== Stored items ==
******************************

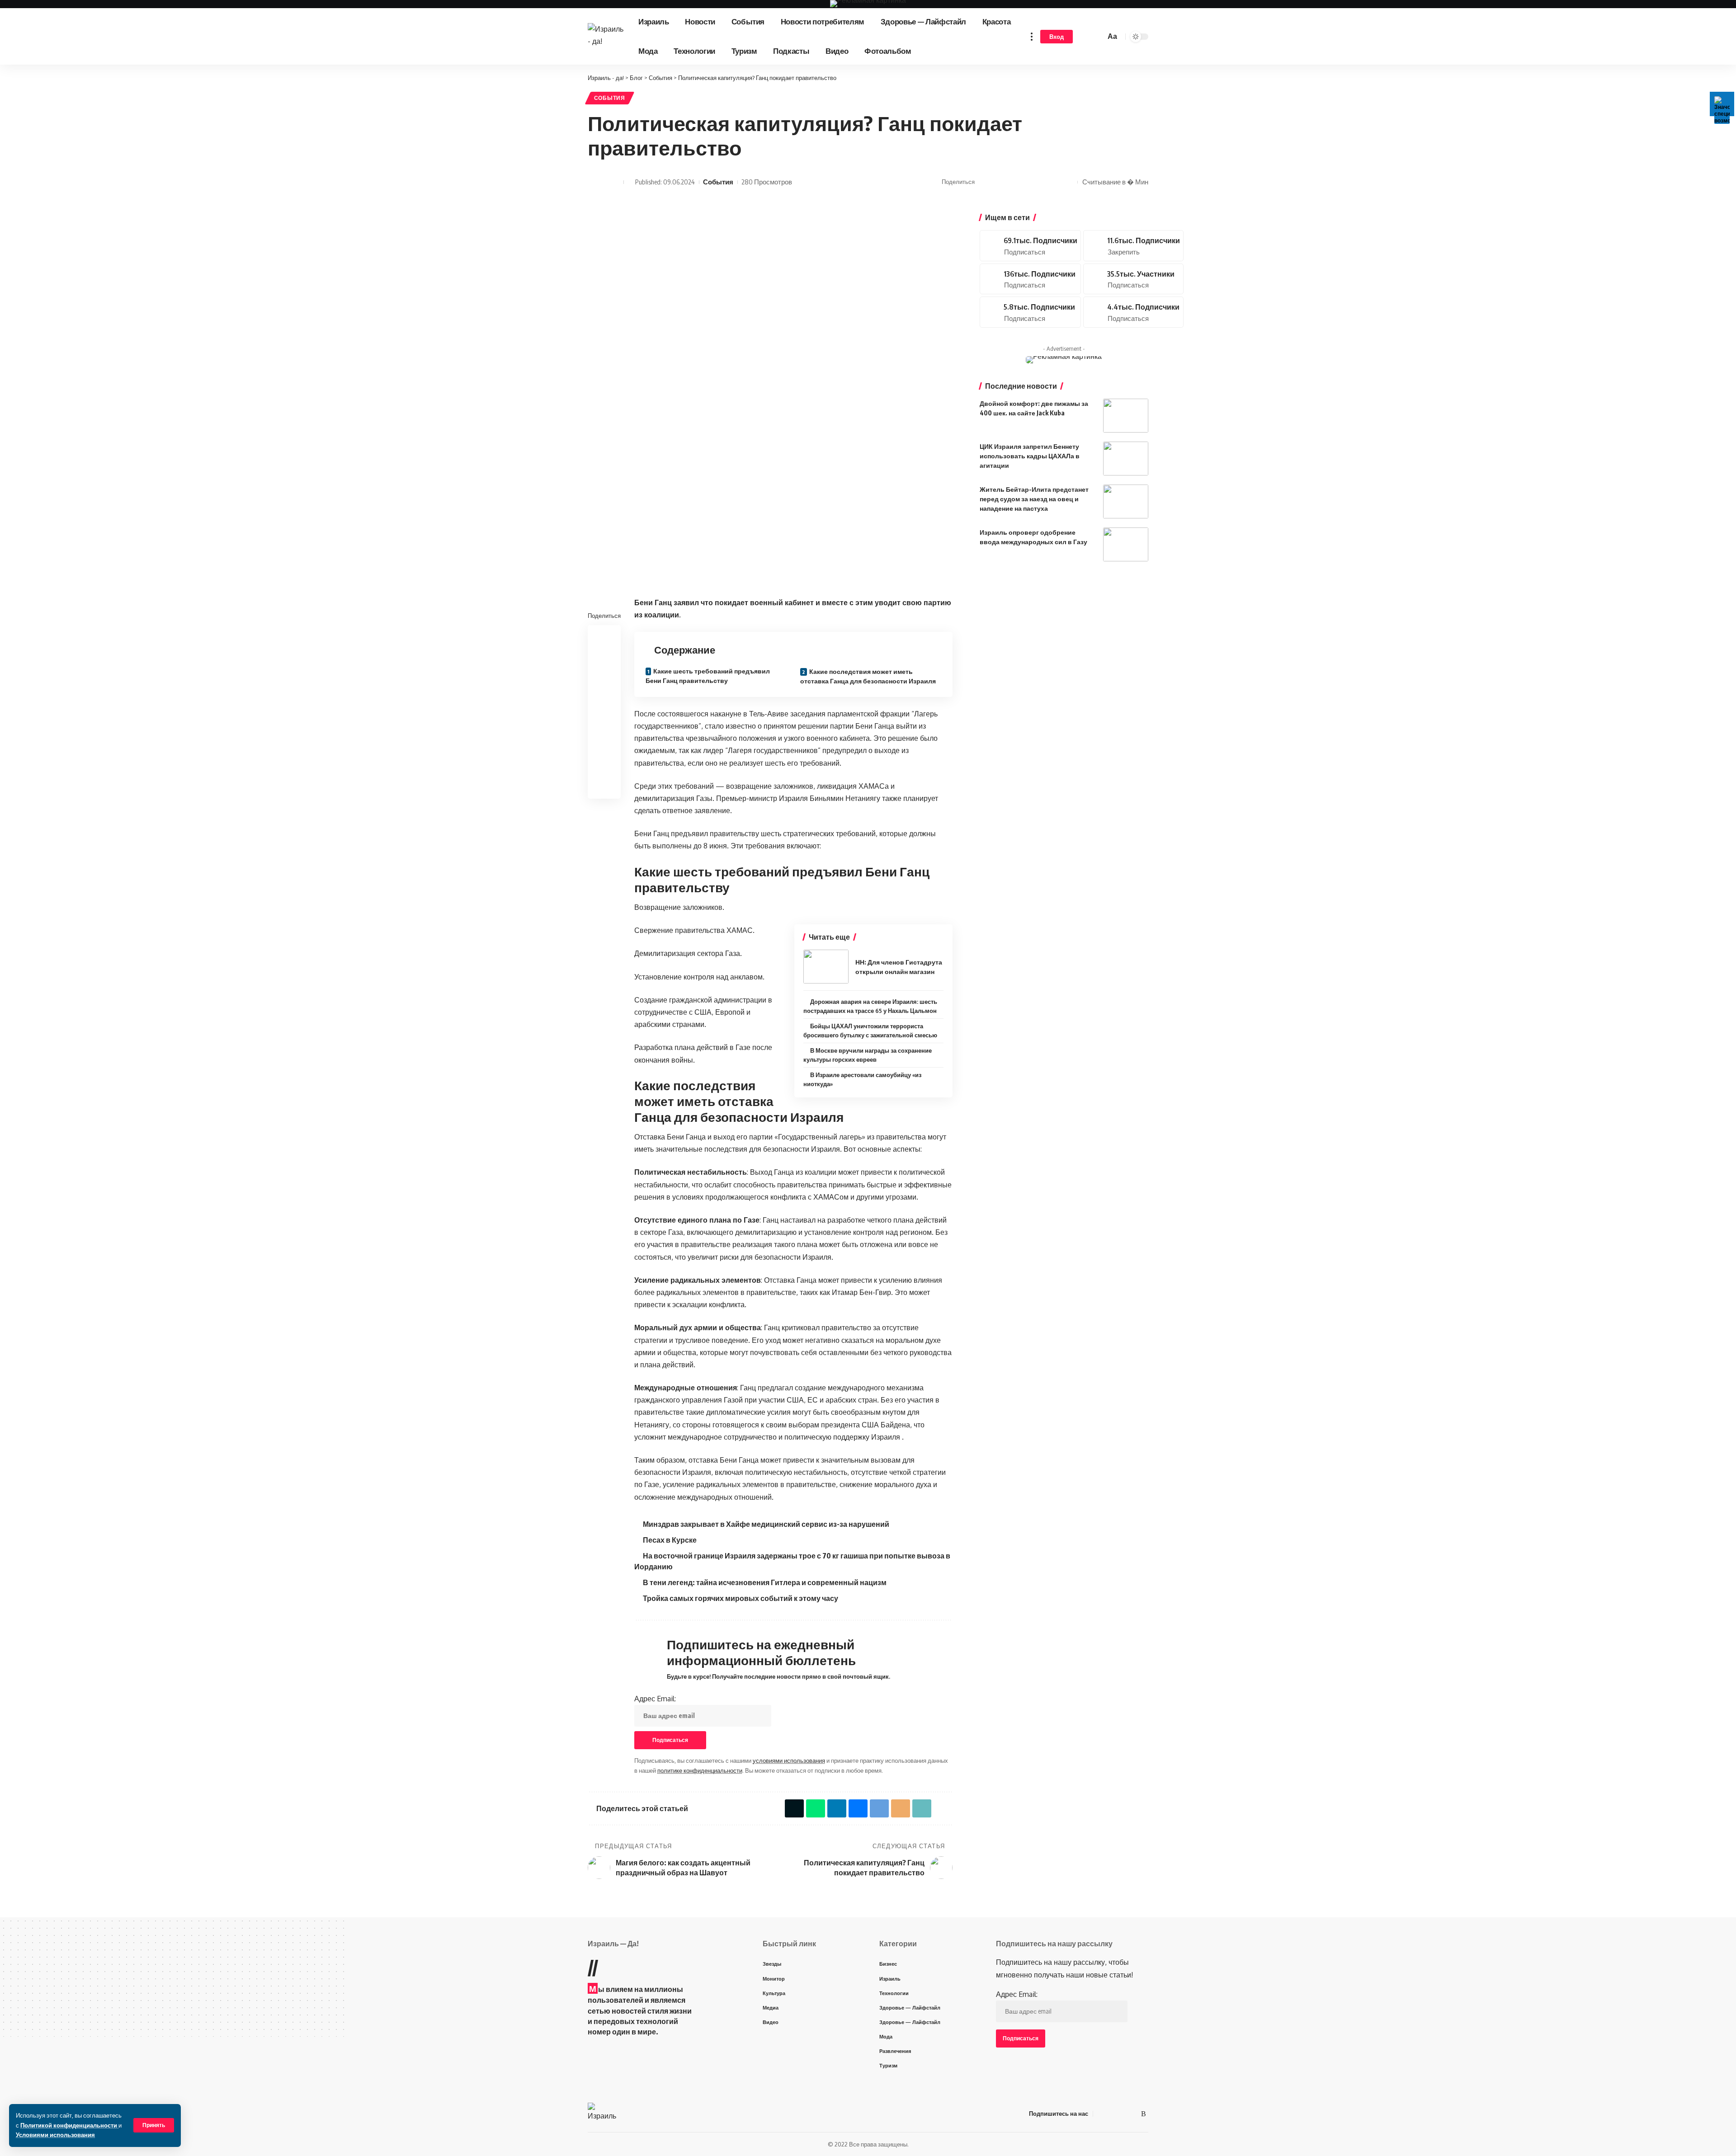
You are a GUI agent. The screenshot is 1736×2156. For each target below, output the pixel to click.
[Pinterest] (1133, 245)
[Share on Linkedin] (604, 679)
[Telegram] (1133, 279)
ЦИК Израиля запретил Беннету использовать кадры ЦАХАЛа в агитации (1030, 455)
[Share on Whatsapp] (998, 182)
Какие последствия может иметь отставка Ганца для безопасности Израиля (868, 676)
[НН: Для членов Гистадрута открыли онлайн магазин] (826, 967)
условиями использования (789, 1760)
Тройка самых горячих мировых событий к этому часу (740, 1598)
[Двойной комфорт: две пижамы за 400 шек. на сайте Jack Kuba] (1125, 416)
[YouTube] (1111, 2114)
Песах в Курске (670, 1539)
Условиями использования (55, 2134)
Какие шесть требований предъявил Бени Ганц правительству (708, 675)
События (609, 97)
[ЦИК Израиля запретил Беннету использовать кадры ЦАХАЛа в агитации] (1125, 458)
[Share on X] (984, 182)
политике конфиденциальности (699, 1770)
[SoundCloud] (1030, 312)
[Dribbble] (1133, 312)
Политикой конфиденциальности (69, 2125)
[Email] (1040, 182)
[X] (1030, 245)
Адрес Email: (655, 1698)
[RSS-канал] (1143, 2114)
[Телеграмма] (1122, 2114)
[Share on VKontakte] (1012, 182)
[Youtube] (1030, 279)
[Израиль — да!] (603, 2114)
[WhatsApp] (1133, 2114)
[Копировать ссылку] (1054, 182)
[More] (1068, 182)
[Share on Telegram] (1026, 182)
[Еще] (1031, 36)
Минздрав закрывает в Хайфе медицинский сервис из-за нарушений (766, 1524)
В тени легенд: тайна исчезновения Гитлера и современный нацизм (765, 1582)
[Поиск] (1097, 36)
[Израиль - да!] (606, 36)
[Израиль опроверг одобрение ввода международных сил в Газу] (1125, 544)
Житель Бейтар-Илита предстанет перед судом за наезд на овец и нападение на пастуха (1034, 498)
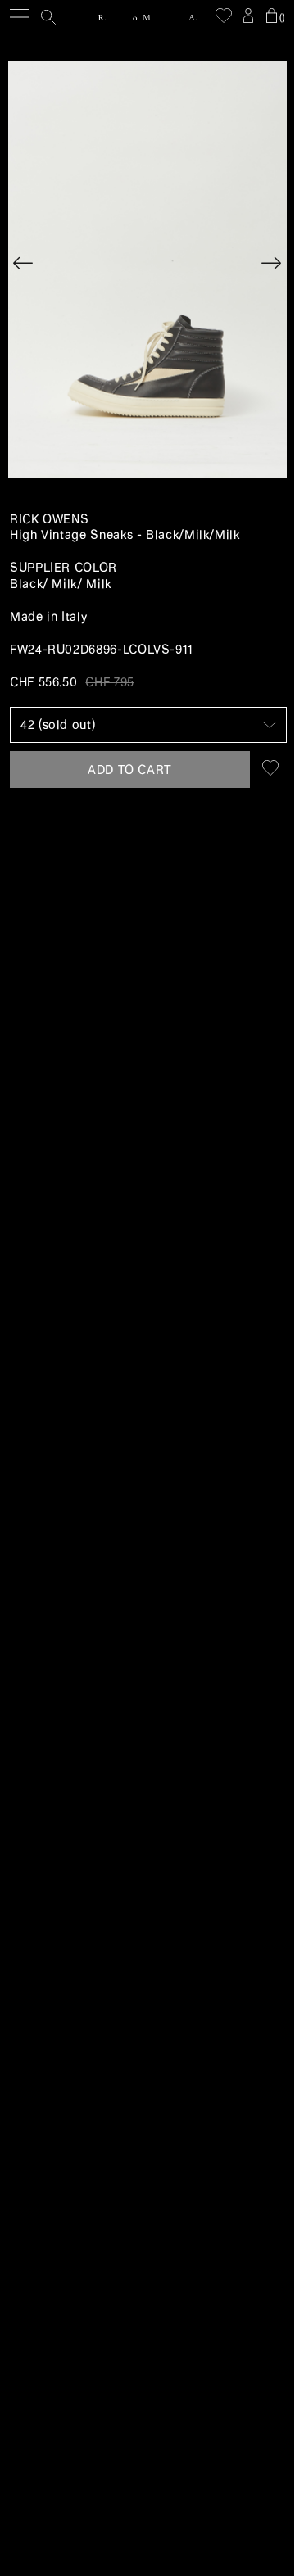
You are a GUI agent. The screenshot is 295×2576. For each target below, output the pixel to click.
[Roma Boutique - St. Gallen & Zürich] (147, 17)
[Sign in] (248, 15)
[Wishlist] (224, 15)
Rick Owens (49, 519)
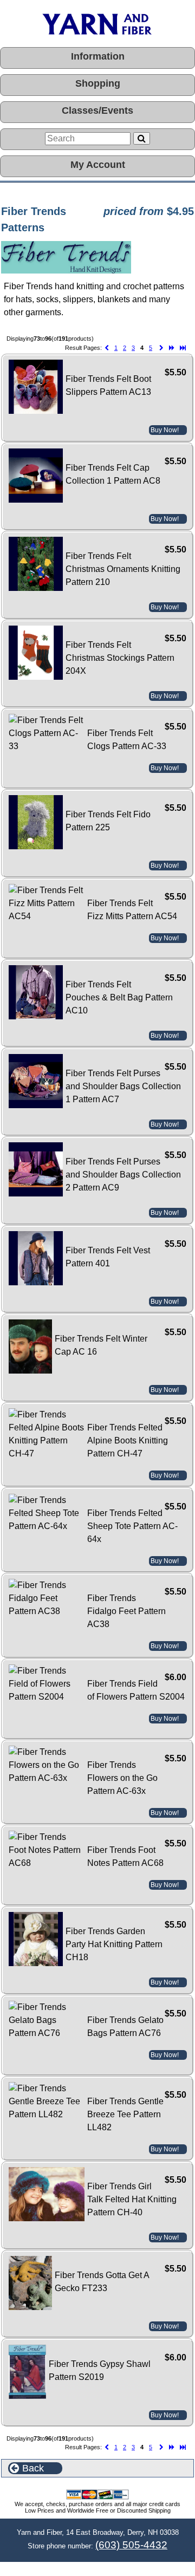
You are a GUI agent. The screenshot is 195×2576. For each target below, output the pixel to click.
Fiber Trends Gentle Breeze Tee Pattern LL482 (125, 2114)
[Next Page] (161, 348)
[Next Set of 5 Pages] (171, 348)
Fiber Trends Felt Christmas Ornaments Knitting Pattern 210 (123, 569)
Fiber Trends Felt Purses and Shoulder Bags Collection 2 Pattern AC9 (123, 1174)
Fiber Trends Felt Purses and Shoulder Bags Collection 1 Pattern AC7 (123, 1086)
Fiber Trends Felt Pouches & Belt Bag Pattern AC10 (119, 997)
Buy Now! (165, 430)
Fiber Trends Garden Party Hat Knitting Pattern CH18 (114, 1944)
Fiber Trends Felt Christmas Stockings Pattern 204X (120, 657)
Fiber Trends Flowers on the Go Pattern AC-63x (122, 1778)
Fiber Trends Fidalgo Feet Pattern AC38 (126, 1611)
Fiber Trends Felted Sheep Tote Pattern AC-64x (132, 1526)
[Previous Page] (107, 348)
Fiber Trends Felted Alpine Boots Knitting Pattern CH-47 (127, 1440)
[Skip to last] (182, 348)
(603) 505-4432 (131, 2545)
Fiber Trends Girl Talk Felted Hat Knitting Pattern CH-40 (132, 2199)
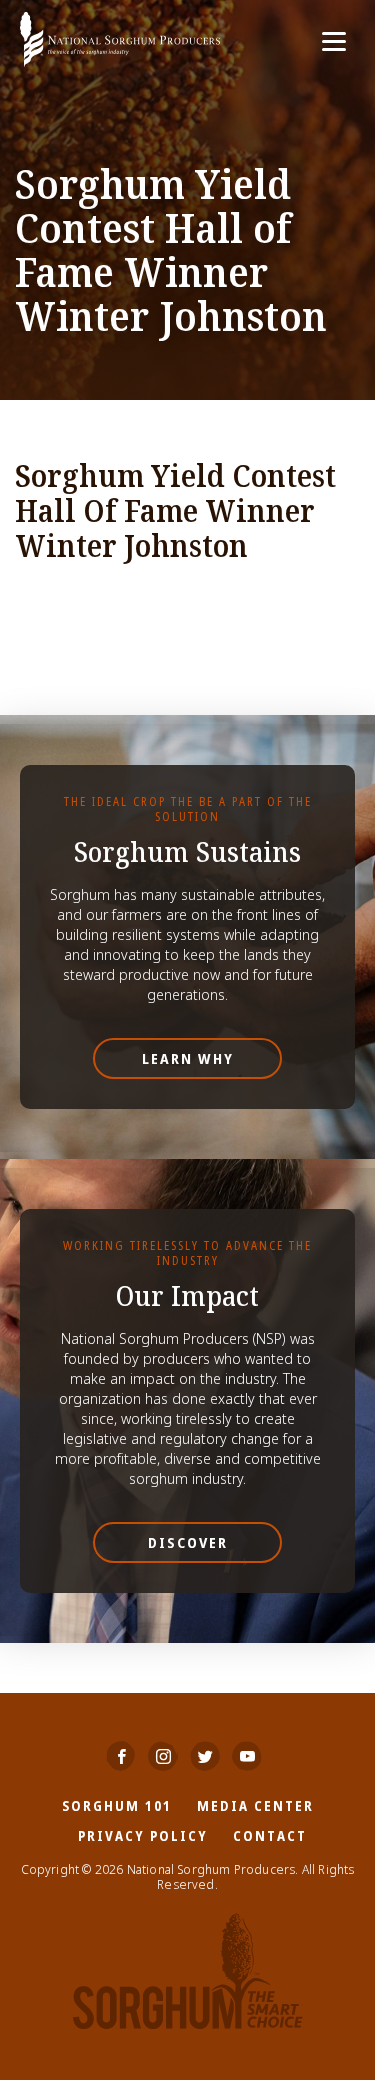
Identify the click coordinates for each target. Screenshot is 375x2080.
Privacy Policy (143, 1835)
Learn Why (188, 1058)
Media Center (255, 1805)
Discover (188, 1542)
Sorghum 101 (117, 1805)
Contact (270, 1835)
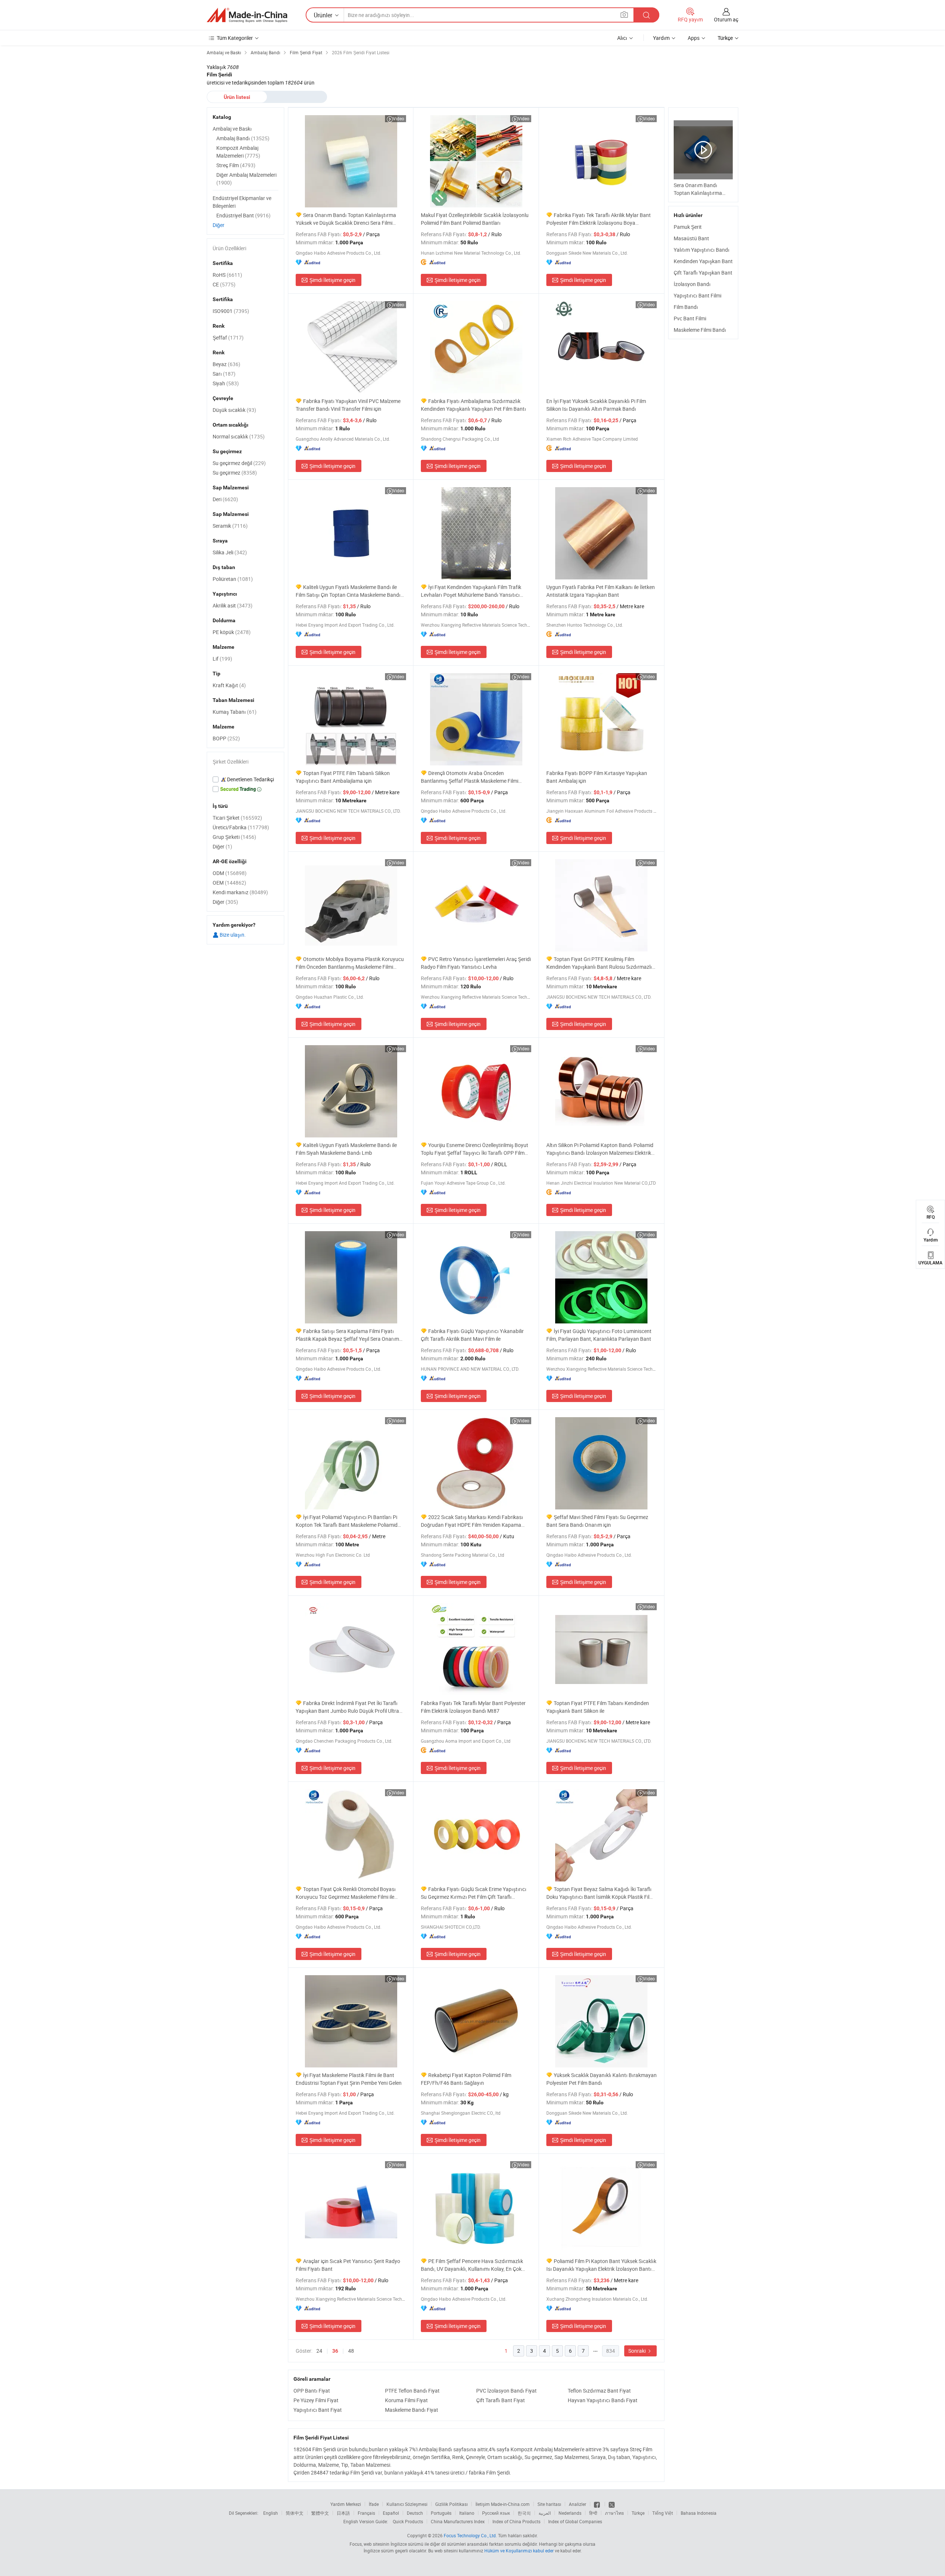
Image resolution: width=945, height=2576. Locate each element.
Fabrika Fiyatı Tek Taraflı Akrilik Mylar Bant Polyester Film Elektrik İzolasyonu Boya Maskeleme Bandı (598, 219)
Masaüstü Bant (691, 238)
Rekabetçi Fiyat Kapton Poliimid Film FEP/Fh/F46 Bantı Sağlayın (466, 2079)
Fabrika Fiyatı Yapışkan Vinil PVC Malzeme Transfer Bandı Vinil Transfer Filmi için (348, 404)
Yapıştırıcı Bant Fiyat (317, 2409)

******************************

With pictures omitted, repeat the entries above word for word from the line holding "[WhatsApp] (1133, 2114)" down to the line holding "Fiber Trends Felted Alpine", keeping both of those lines.

== Result ==
[WhatsApp] (1133, 2114)
[Копировать ссылку] (1054, 182)
[More] (1068, 182)
[Share on Telegram] (1026, 182)
[Еще] (1031, 36)
Минздрав закрывает в Хайфе медицинский сервис из-за нарушений (766, 1524)
В тени легенд: тайна исчезновения Гитлера и современный нацизм (765, 1582)
[Поиск] (1097, 36)
[Израиль - да!] (606, 36)
[Израиль опроверг одобрение ввода международных сил в Газу] (1125, 544)
Житель Бейтар-Илита предстанет перед судом за наезд на овец и нападение на пастуха (1034, 498)
You are a GUI agent. The screenshot is 295×2576. For each target below, output the pixel to click.
[Roma Boutique - St. Gallen & Zürich] (147, 17)
[Sign in] (248, 15)
[Wishlist] (224, 15)
Rick Owens (49, 519)
You are a GUI agent. The screenshot is 195×2576. For each target below, output the pixel to click.
Fiber Trends Gentle Breeze Tee Pattern LL482 (125, 2114)
[Next Page] (161, 348)
[Next Set of 5 Pages] (171, 348)
Fiber Trends Felt Christmas Ornaments Knitting Pattern 210 (123, 569)
Fiber Trends Felt Purses and Shoulder Bags Collection 2 Pattern AC9 (123, 1174)
Fiber Trends Felt Purses and Shoulder Bags Collection 1 Pattern AC7 (123, 1086)
Fiber Trends Felt Pouches & Belt Bag Pattern AC10 (119, 997)
Buy Now! (165, 430)
Fiber Trends Garden Party Hat Knitting Pattern CH18 (114, 1944)
Fiber Trends Felt Christmas Stockings Pattern 204X (120, 657)
Fiber Trends Flowers on the Go Pattern AC-63x (122, 1778)
Fiber Trends Fidalgo Feet Pattern AC38 (126, 1611)
Fiber Trends Felted Sheep Tote Pattern AC-64x (132, 1526)
[Previous Page] (107, 348)
Fiber Trends Felted Alpine Boots Knitting Pattern CH-47 (127, 1440)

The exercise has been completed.